Als Blazkowicz in die Halle kommt, erstattet ein Wissenschaftler dem Nazi-Offizier gerade Bericht. „Jedes Test-Subjekt, das durch das Wasser gegangen ist, kehrt zu uns zurück. Verändert ...“ Beide stehen auf einer Stahlgitter-Plattform vor einem großen Ring, dessen Mitte eine grün schimmernde Flüssigkeit verdeckt. Wüsste ich es nicht besser, würde ich schwören, es laufe gerade eine neue Folge von Stargate und das Sternentor wurde aktiviert. Ist der Ring hier die Verbindung in eine andere Dimension? Als der Wissenschaftler Blazkowicz sieht, packt ihn die Furcht. „Mein Gott, es ist der Spion!“, brüllt er seinem Gesprächspartner an. „Sie müssen mich beschützen!“ Der Nazi hat anderes im Sinn. Er packt den Wissenschaftler am Kittel. „Nein, Herr Doktor, Sie werden derjenige sein, der mich beschützt!“
Durch einen kräftigen Stoß verschwindet der Arzt in dem pulsierenden Ring. Danach wendet sich der Soldat höhnisch an Blazkowicz: „Jetzt wirst du herausfinden, wie mächtig die Nazi-Armee ist!“ Das stimmt. Allerdings anders, als er sich das vorstellt. Aus dem Ring schält sich ein entstellter Berg aus Fleisch, Muskeln und Haut. Dreimal so groß wie ein Mensch und vermutlich zehn mal so stark. Das Gesicht eine hasserfüllte Fratze. War das eben noch der Doktor? Mit dem Handrücken fegt er den Offizier zur Seite und zerstört die Plattform. Der Schrei des Wesens donnert ohrenbetäubend – Euer Signal für die erste Runde mit einem Boss-Gegner! Es beginnt ein Kampf auf Leben und Tod ...

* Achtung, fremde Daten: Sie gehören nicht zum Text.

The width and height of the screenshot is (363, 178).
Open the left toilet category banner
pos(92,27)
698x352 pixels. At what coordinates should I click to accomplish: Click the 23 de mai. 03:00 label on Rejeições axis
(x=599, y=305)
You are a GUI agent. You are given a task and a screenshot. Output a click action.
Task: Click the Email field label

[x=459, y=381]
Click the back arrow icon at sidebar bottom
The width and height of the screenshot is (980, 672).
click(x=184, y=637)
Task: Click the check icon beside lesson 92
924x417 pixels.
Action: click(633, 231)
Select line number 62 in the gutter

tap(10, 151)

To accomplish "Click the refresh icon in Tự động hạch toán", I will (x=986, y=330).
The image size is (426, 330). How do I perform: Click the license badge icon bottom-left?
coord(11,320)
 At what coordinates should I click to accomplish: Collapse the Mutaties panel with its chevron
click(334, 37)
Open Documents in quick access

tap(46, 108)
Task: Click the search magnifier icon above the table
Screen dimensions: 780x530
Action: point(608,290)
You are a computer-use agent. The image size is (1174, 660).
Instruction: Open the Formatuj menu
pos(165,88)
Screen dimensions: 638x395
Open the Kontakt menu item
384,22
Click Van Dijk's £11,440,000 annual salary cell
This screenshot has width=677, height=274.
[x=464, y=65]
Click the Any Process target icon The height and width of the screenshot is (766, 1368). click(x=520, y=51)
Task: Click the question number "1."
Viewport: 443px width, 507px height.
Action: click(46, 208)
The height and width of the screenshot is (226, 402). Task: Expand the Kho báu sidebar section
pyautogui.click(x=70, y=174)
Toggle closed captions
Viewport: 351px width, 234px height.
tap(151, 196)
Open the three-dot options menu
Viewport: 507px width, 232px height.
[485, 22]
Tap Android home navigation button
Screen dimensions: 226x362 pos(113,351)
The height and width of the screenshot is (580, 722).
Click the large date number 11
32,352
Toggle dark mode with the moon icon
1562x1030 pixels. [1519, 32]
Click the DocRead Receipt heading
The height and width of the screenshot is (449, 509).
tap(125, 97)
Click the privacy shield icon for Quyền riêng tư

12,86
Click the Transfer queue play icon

Wolfenstein. Der Name weckt Erinnerungen. Erstmals durfte ich selbst einen Level des kommenden Über-Shooters spielen. Am liebsten hätte ich nicht mehr aufgehört! Die Nazi-Schießbude erfüllt auf den ersten Blick alle Wünsche, die man an einen Oldschool-Ego-Shooter stellt. Inklusive dicker, fetter Waffen (wer versteht die Anspielung?). Allerdings auch nicht viel mehr. Durch die Veil-Kräfte, wie etwa die Zeitlupe, kommt zusätzlich noch etwas F.E.A.R.-Gefühl auf. Das war es dann auch.
Schade, dass Raven von id Software nur deren alte Technik-Routinen (id Tech 4) bekommen hat. Das sieht man der Umgebung, den Animationen und Figuren doch deutlich an. Kanten, Matsch-Texturen, Gesichtsmasken – Doom 3 lebt offenbar. Wolfenstein sieht beileibe nicht schlecht aus, aber eine neue Referenz, von der man auch in Jahren noch spricht, steht Euch, so wie es zum jetzigen Zeitpunkt scheint, nicht ins Haus. Da habe ich in Anbetracht des bekannten Namens mehr erwartet. Aber gut, nachdem der Duke nun offenbar endgültig die Atombombe abgegeben hat, bin ich froh, dass sich zumindest B.J. Blazkowicz als zuverlässiger erweist. B.J. lass mich deine Gewehrhand zum Sieg führen! Ja, ich freue mich drauf!
Wolfenstein erscheint voraussichtlich am 4. August 2009 für PC, PS3 und Xbox 360.